Now, correct me if I'm wrong but she must've reached at least 3c to be awarded a 3.
Bumped into head mistress this morning and queried it. She said that KS1 and KS2 level 3's are different and they like to consolidate the yr2 level 3 to make sure they are a strong KS2 level 3.
This sounds rubbish to me.
I am convinced my dd is part of the school's attempt to improve value add. She has gone from being on an ELP in reception to being in talented and gifted in yr 2. I don't believe she should've been on an ELP and I'm not sure they did much forher anyway.
I am right to be cynical or is this all correct and above board?

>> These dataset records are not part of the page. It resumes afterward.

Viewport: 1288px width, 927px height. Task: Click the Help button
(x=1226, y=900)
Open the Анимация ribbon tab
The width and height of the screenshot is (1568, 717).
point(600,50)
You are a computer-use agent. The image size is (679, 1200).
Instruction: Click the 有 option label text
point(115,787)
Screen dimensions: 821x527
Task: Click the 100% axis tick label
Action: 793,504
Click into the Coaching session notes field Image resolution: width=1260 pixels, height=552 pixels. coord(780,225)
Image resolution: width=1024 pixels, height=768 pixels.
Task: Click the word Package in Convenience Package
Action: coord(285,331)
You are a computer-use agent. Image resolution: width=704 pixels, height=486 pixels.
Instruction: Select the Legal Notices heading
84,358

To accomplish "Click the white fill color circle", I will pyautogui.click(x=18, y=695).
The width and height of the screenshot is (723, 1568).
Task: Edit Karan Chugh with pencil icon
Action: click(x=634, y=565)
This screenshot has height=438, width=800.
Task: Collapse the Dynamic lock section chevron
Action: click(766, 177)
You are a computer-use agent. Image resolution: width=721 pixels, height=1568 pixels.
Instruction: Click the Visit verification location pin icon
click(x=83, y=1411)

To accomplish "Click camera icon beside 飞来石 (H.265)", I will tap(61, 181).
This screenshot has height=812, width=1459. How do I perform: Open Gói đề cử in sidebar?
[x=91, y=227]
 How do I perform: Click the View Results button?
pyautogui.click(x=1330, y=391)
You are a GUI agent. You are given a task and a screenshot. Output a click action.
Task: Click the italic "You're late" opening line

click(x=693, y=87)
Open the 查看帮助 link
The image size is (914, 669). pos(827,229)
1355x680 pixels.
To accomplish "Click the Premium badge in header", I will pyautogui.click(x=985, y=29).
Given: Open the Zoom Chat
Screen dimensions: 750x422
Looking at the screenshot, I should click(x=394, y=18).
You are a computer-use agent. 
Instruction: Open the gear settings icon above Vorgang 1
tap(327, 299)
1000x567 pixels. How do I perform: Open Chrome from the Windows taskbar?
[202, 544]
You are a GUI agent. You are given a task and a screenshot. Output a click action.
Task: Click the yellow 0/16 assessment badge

In my limited experience as a parent, ks2 progress (level 3 and level 4) is slower than ks1 (level 1 and level 2) and ks3 (level 5 and level 6) because it's twice as long as ks1 and ks2 but the number of sub levels they go up is the same as the duration of ks1 / ks3.
Just realised original OP was KayFayOLay - don't know why I thought it was Mrs Melons
Hi Mrs Melons:
I believe you are a victim of 'gaming' of the system.
It is in the school's interest to have pupils achieve NC Level 3 at end of KS1 (this shows good or outstanding progress across EYFS/ KS1).
It is also in the interest of the school at start of KS2 (whether same or different school - if infant/ junior schools are separated) - to 'dampen' down the end KS1 results.
This has been discussed on the 'staffroom' bit of Mumsnet Learning - but basically - most frequently when junior school is separate from infants - the start of KS2 comes with a readjustment of this score. This also seems to be the case at the start of secondary (Y7) where the KS2 SATs results are frequently overturned by new in-school testing (CAT, etc...).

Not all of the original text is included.